In Minari—the film is named for a wild herb that resembles parsley and grows like a weed—Han portrays Monica, a young Korean woman whose husband, Jacob, played by Steven Yeun, drags his wife and two small children to a stretch of unsettled farmland in rural Arkansas. They are later joined by Monica’s mother, portrayed by industry veteran and national treasure Youn Yuh-Jung, whom Han affectionately refers to as sunsaeng-nim, the Korean word for “teacher.” “Among the crew, there were non-Korean immigrants and children of immigrants,” Han recalls. “They said that even though they couldn’t understand a thing”—much of the film is in Korean—“they still understood everything.”

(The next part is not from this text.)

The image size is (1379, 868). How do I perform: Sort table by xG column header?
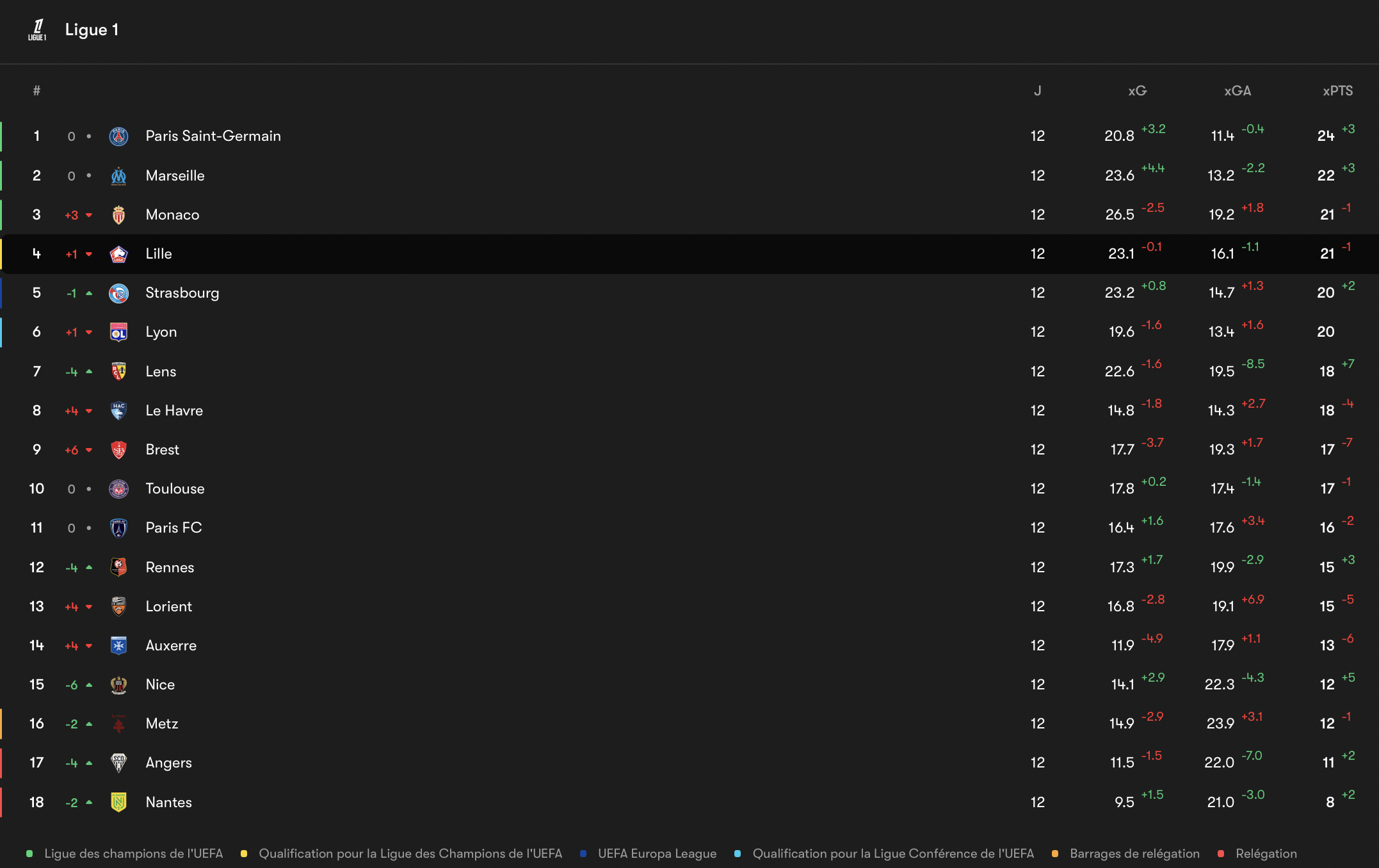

Of the five main characters, Monica struggles the most with life in Arkansas. “Jacob found his dream in America. Monica didn’t have a dream; she simply came with him because of love,” Han says. She drew from stories of immigrant wives in the ’70s and ’80s, particularly of Korean women who left their own families behind, never to rejoin them, and were expected to be subsumed by their husbands’ families. The character initially existed only as loose brushstrokes in Chung’s script. But with Chung’s encouragement, Han fleshed out the role into something powerful yet restrained, calling upon the shape of her mother, her aunt, and her grandmother. “She is so talented and honest, and was able to communicate the depth, resilience, and power of Monica,” says Yeun. “She was always truthful as an actor, and I had ultimate trust in her.” The film, which is based partially on Chung’s life growing up on a farm in Arkansas, took home both the U.S. Dramatic Grand Jury Prize and the U.S. Dramatic Audience Award at the 2020 Sundance Film Festival. But it was Chung’s father’s appreciation of her performance that stuck with Han. “That was the most meaningful,” she says.

“To me, Minari asks, ‘What sort of land must people find in order to thrive?’ ” Han says. “In the end, a home can be made anywhere.” She has made her own in Seoul, where she lives in an apartment in the northeastern part of the city with her younger sister and spends her time engrossed in films and books—recently Christopher Nolan’s Tenet and Thoreau’s Walden—or practicing the Korean folk dances she learned as a child. When asked if she plans to capitalize on Minari’s success and shift her own home to the States, she shrugs. “I don’t want to plan too much. I just want to find good stories, good characters, and let things grow naturally.” A little like minari.
Minari is in theaters now, and is available to stream on A24’s virtual screening platform.